Panahi wies in seiner Verteidigungsrede vor Gericht darauf hin, dass der Raum, in dem seine Internationalen Preise im Teheraner Filmmuseum ausgestellt werden, größer ist, als es seine Zelle war. Wurden die Trophäen inzwischen entfernt?

Soweit ich weiß, nein. Das Regime schmückt sich noch immer mit seinem Ruhm und zerstört seine Existenz wegen einer Idee zu einem Film.

Viele deuten die Brutalität des Regimes als Zeichen der Schwäche.

Töten ist immer ein Zeichen von Schwäche. Fortschritt gibt es nur, wenn Dinge diskutiert werden dürfen. Eindeutigkeit bedeutet immer Stillstand. Im Iran bleiben wir leider nicht stehen, sondern fallen immer weiter zurück.

Sind die Tage des Regimes damit gezählt?

Rein rechnerisch, ja. Denn es hat sich total von der Jugend des Landes entfernt. Insofern ist der Wandel nicht mehr aufzuhalten. Die Frage ist nur: Geht er blutig vonstatten, und wie lange wird es bis dahin noch dauern? Auch deshalb habe ich "Zeit des Zorns" gedreht. Nimmt man einer Person jede Möglichkeit, sich auszudrücken, wird sie irgendwann explodieren.
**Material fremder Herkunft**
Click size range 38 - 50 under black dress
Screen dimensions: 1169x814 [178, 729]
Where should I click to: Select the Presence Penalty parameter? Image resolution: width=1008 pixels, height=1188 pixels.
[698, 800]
Wie sieht es mit den Konflikten innerhalb der Regierung aus? Über Wikileaks wissen wir von einer Ohrfeige, die sich der Präsident von einem Revolutionswächter eingefangen haben soll.
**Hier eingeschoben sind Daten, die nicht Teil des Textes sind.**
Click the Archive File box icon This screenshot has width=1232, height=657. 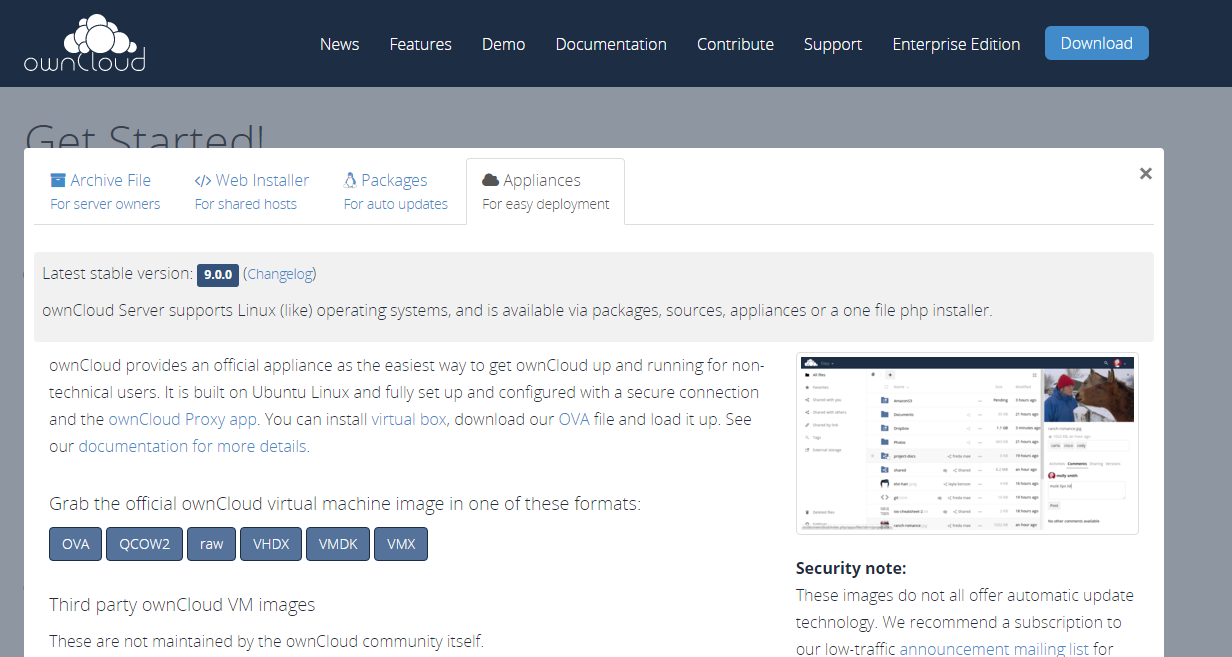click(58, 180)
Ich vermute schwer, dass sehr viele da oben mit Ahmadinedschad unzufrieden sind. Mussawi war auch Teil der Regierung. Aber mehr kann ich dazu nicht sagen.

Viele sagen, die Regierung hätte einfach Angst, dass die Bilder von der Gewalt und von den Menschen voller Hoffnung auf einen Wechsel in die Welt kommen.
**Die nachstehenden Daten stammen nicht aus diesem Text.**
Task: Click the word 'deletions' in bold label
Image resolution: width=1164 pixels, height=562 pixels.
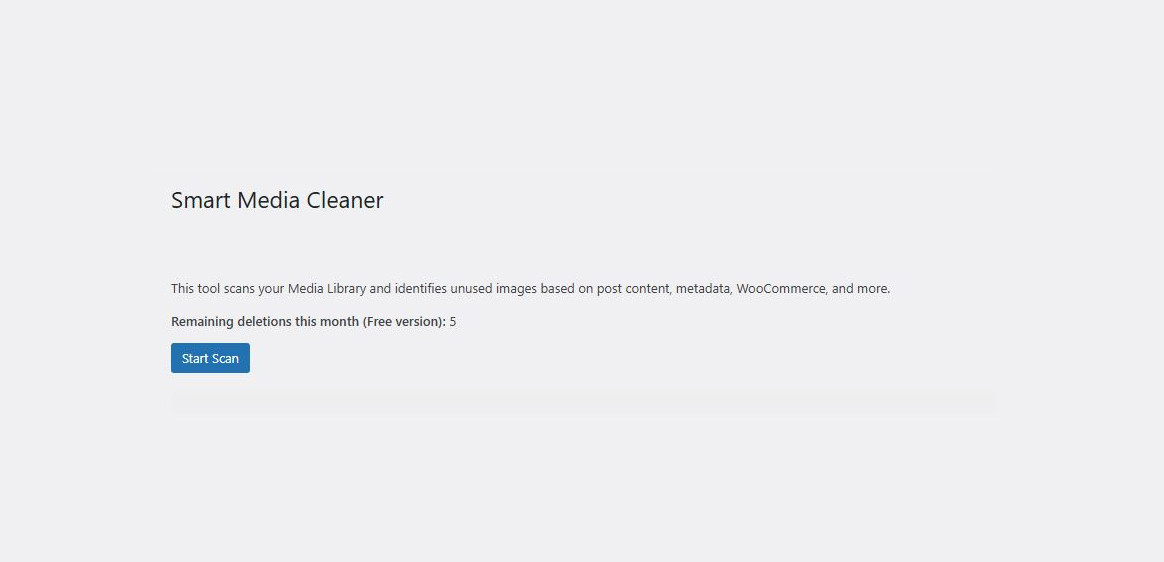Action: pos(264,321)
Wahrscheinlich ist das sogar so. Aber es ist total verrückt, denn die Bilder kennen wir ja alle schon. Manchmal glaube ich wirklich, dass die Regierung nicht mehr weiß, was im Land vorgeht. Denn jeder im Iran weiß, dass wahnsinnig viele Leute auf der Straße waren und einige gestorben sind. Ob auf dem Land oder in der Stadt, jeder. Vielleicht sollte die Regierung mal öfter ins Internet gehen.

Unlängst wurden die Subventionen für Brot und Benzin gestrichen. Diese Aktion könnte die Regierung weiteren Rückhalt in der Bevölkerung kosten. Warum tut sie das?

Wäre ich zynisch, würde ich sagen, weil sie wollen, dass wir auf die Straße gehen und gegen sie protestieren. Noch vor zwei Jahren hätte ich mir nie träumen lassen, dass ich einen Brief an den Präsidenten schreibe. Ich bin keine besonders politische Person, aber ich war auch noch nie so wütend. Denn es ging ja vorwärts, in kleinen Schritten und immer innerhalb der Grenzen der Zensur, sicher, aber es bewegte sich etwas. Dass ich die Erlaubnis bekommen würde, einen Film wie "Zeit des Zorns" zu drehen, wäre noch vor zehn Jahren undenkbar gewesen. Nach der Revolution von 1979 war das Kino so gut wie tot. Und dann entwickelte sich wieder eine Industrie, Abbas Kirostami hat "Der Geschmack der Kirsche" gedreht, seitdem können wir über Selbstmord sprechen. Revolutionen passieren nicht über Nacht, und Dinge lassen sich auch nicht über Nacht reparieren. Aber es gab eine vorsichtige Öffnung. Und jetzt ist es, als ob ein Zementregen auf uns niederginge und alles zerstört. Was haben wir noch zu verlieren? Was geben sie uns noch, das wir verlieren könnten?

Warum sind im Iran so viele Iraner immer noch optimistisch?

In diesem Land können Pessimisten nicht überleben. Meine Generation ist eine No-Future-Generation. Aufgrund der wirtschaftlichen Situation, der hohen Arbeitslosigkeit, der Sanktionen, die nur die Bevölkerung treffen, ist es richtig schwierig, auch nur durchzukommen. Keiner weiß, was bis zum Abend passiert. Das schafft eine bestimmte Intensität, eine bestimmte Lebendigkeit und eben auch Optimismus.